As already stated this franchise-contract was made prior to the' adoption of the constitutional amendment referred to, and if the contract had not been binding on the parties when made, or if the city had exceeded its authority in any way in the making of the contract, or if the contract had any infirmity in itself, the subsequent adoption of the constitutional amendment would not give vitality to that void or infirm contract. So far as the validity of the contract itself is concerned, it must be determined by the law in existence at the time it was made. This contract was in every respect valid and binding between the parties when made. There was no infirmity in it. So far as the contract is concerned it has remained valid between the parties until the present. The company has asserted its right to enjoy all the privileges conferred by it. While this contract perfectly valid between the parties was in existence' and was being performed by the parties, the state surrendered its supervisory right over the contractual power of the city. The people by constitutional amendment explicitly conferred that power — a part of the sovereignty — on the city. The state no longer sustains the relation to the city which permits it to set aside and disregard the contract in the exercise of its police power. That is now the fixed public policy of the state *126declared in its constitution. Some cases are cited in which constitutional amendments, made after a contract is entered into, are referred to. But I have seen none which conferred on the city absolute explicit power to deal with the subject as the Ohio amendment does.

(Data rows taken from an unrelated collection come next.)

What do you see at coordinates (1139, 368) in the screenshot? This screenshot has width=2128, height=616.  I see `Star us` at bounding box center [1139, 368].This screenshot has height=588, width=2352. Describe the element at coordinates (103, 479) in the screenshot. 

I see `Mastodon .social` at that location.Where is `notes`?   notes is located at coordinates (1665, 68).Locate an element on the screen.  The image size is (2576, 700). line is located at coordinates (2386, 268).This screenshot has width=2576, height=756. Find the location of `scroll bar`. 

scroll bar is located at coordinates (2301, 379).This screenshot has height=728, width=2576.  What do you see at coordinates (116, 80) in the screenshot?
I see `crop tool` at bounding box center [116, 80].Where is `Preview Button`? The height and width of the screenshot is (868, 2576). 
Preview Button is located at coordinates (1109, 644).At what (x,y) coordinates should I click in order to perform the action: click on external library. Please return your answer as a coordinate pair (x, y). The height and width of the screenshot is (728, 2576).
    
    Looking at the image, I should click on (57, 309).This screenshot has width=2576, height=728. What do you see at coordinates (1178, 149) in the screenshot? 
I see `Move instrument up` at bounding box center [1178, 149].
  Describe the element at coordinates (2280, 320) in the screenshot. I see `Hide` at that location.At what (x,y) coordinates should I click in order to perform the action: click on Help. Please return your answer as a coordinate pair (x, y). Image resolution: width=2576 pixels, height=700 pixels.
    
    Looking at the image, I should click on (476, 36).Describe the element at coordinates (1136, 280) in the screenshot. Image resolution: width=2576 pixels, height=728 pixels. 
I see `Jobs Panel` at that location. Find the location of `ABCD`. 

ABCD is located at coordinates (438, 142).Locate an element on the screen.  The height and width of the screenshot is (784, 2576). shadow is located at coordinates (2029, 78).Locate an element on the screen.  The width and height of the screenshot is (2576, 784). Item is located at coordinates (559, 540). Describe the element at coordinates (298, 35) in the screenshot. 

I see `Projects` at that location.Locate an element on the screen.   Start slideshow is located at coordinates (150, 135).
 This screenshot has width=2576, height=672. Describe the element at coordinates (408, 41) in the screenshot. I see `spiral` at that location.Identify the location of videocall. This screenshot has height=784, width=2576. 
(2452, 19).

In addition to what has been said it must also be noted that the public utilities commission is an administrative board. Its powers are specially conferred by statute and it has been repeatedly held that it has no authority other than thus conferred. City of Cincinnati v. Public Utilities Commission, 96 Ohio St., 270; Sylvania Home Telephone Co. v. Public Utilities Commission, 97 Ohio St., 202, 207; City of Lima v. Public Utilities Commission, 100 Ohio St., 416, 422; City of Washington v. Public Utilities Commission, 99 Ohio St., 70, and Village of Oak Harbor v. Public Utilities Commission, 99 Ohio St., 275, 282.
In Interurban Railway v. Public Utilities Commission, supra, it was pointed out that no specific authority had been conferred upon the public utilities commission in Ohio to interfere'with contracts between municipalities and public utilities, and that in the absence of such a grant there was no such authority. That is, in Ohio, so far as the public utilities commission’s power is concerned, the state, where there is a contract, leaves the parties where it finds them. My views as to that feature of the case were set out at length, together with the authorities concerning it, in the Interurban case, supra, and there is no need for me to repeat that discussion here.
*127Hough, J., concurs in the foregoing concurring opinion.